◆ **WHAT IS REQUIRED**
A stretch of the entries below is to be set down exactly, running from the line with "Date Calculator (93, 2238)" through the line with "Sunrise and Sunset (104, 2262)", both included, and no other line.

◆ **SOURCE DATA**
———

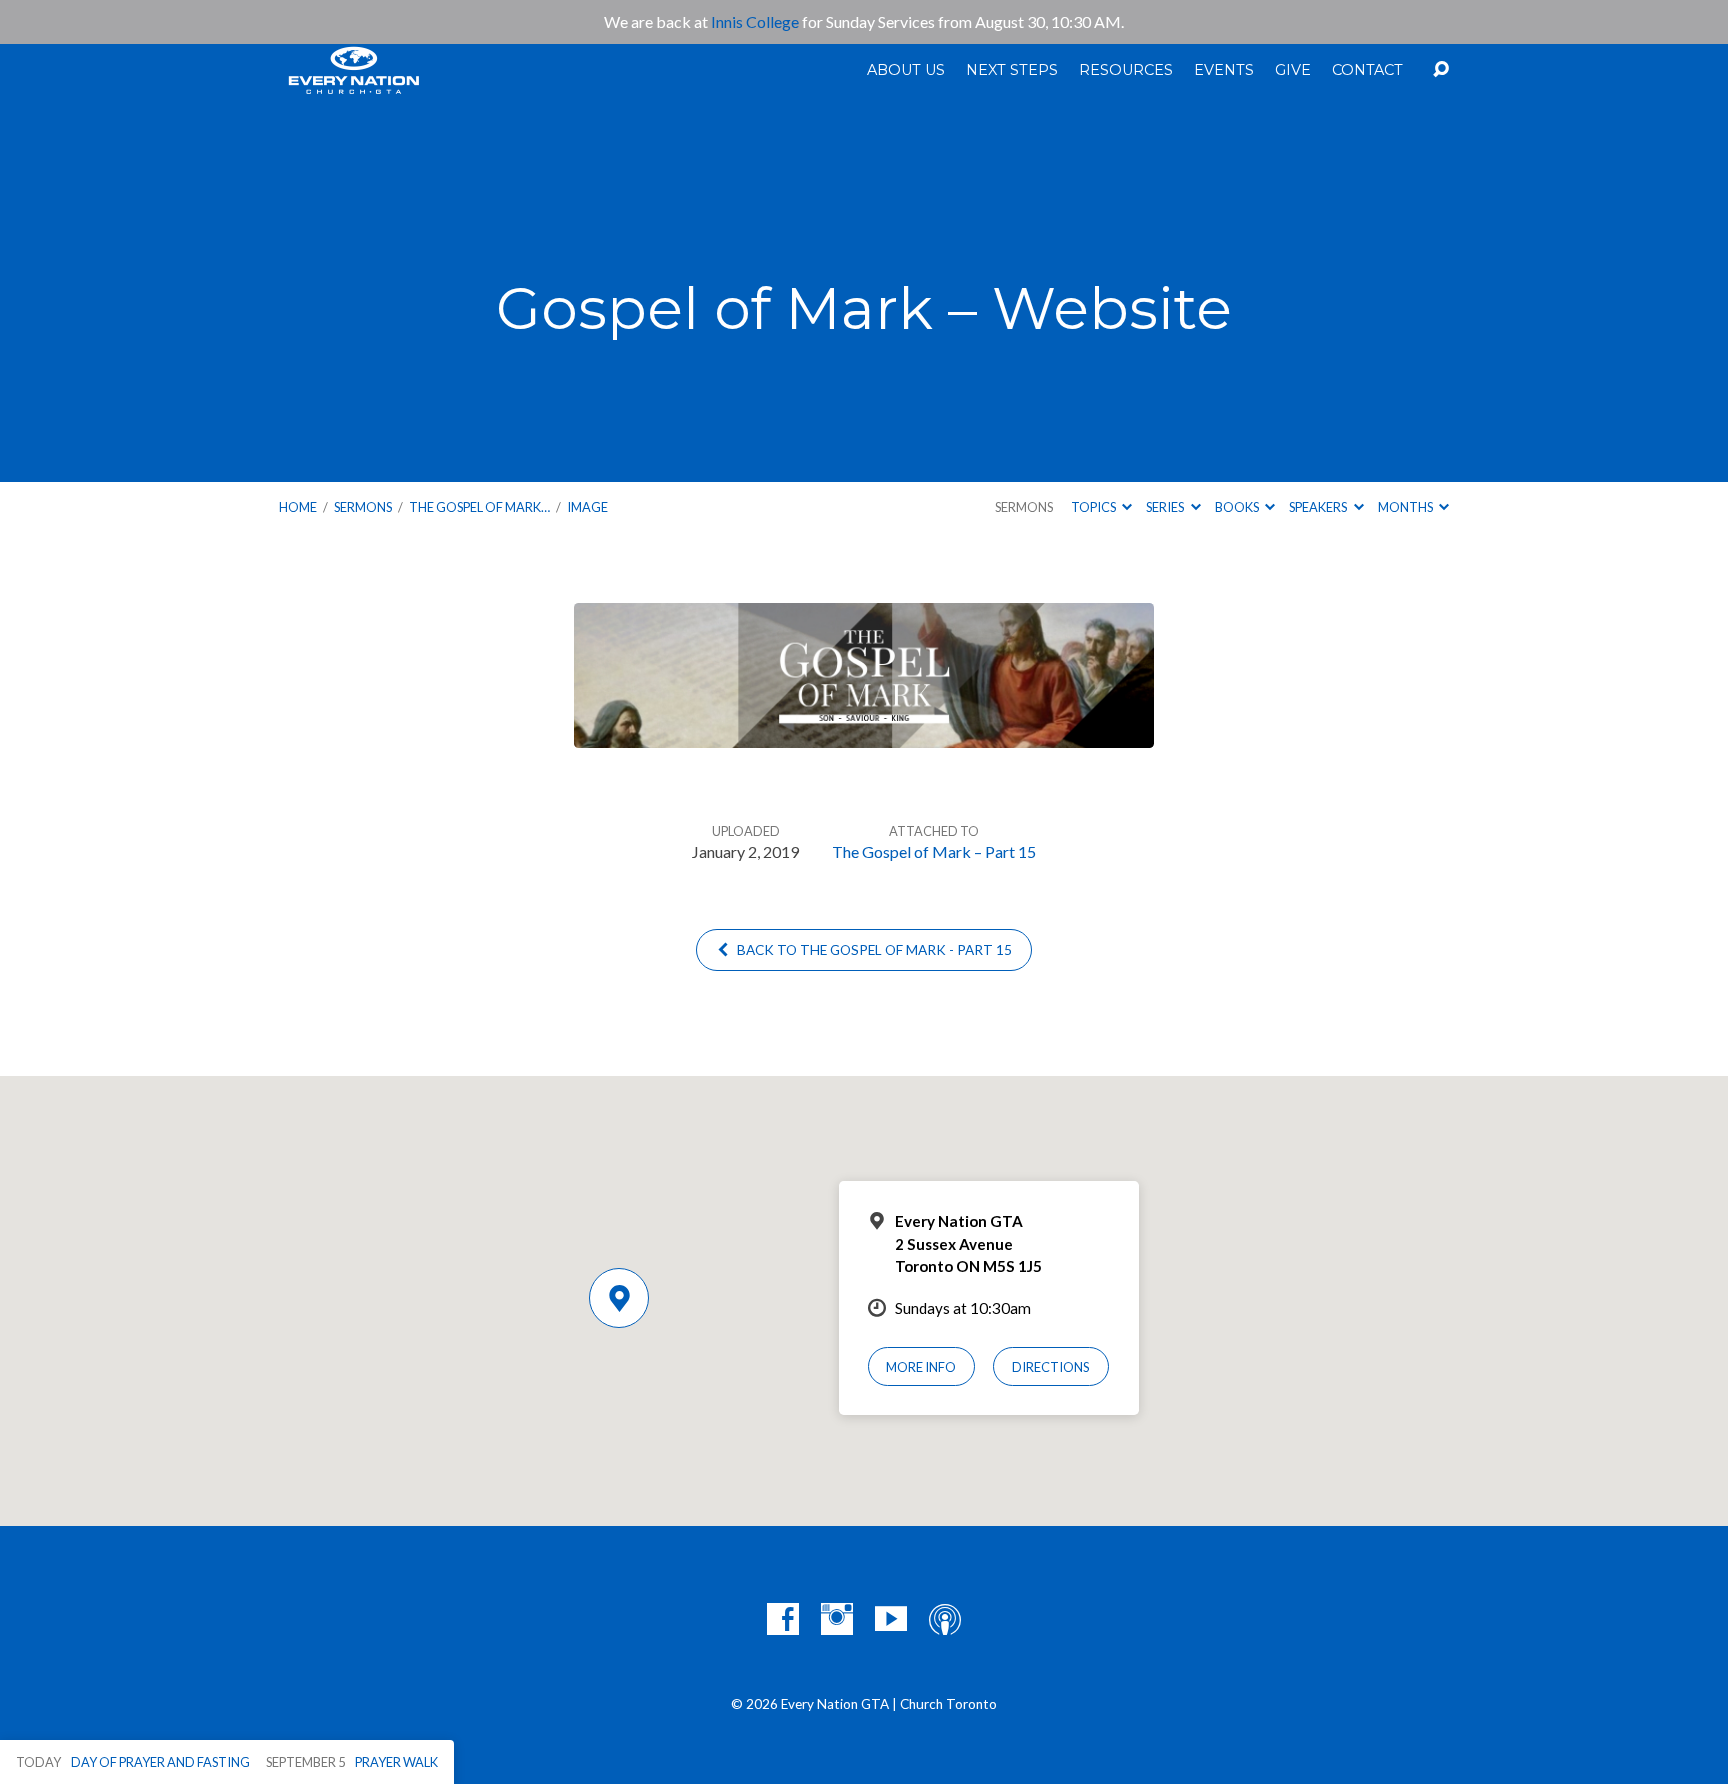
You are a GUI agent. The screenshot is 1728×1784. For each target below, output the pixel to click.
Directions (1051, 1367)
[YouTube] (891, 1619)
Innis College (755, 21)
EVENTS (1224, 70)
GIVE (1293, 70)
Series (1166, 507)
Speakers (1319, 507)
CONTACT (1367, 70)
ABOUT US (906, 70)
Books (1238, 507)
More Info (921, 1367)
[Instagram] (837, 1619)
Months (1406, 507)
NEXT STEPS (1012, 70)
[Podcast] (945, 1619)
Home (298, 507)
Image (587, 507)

———

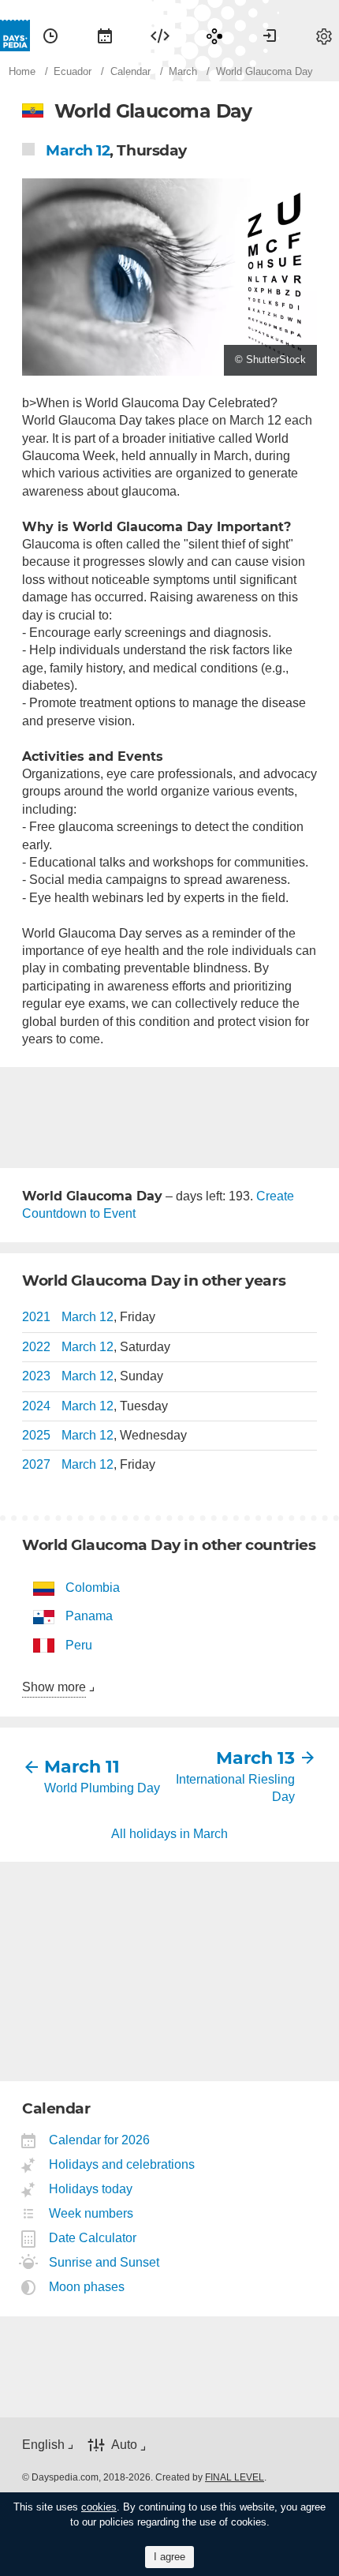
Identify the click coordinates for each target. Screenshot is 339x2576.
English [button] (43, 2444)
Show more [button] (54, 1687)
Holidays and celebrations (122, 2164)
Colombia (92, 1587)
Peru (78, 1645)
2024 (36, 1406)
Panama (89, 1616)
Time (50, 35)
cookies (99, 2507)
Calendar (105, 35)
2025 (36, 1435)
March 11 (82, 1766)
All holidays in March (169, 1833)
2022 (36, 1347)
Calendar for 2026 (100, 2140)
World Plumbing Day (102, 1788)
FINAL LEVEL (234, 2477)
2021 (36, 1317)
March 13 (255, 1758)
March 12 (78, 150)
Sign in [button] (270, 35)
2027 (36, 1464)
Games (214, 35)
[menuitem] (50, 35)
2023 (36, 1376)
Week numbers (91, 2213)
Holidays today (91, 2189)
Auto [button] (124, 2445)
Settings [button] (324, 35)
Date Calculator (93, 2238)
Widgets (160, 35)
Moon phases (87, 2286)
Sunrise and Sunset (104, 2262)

———

◆ **REPLY TO THE EXERCISE**
Date Calculator (93, 2238)
Widgets (160, 35)
Moon phases (87, 2286)
Sunrise and Sunset (104, 2262)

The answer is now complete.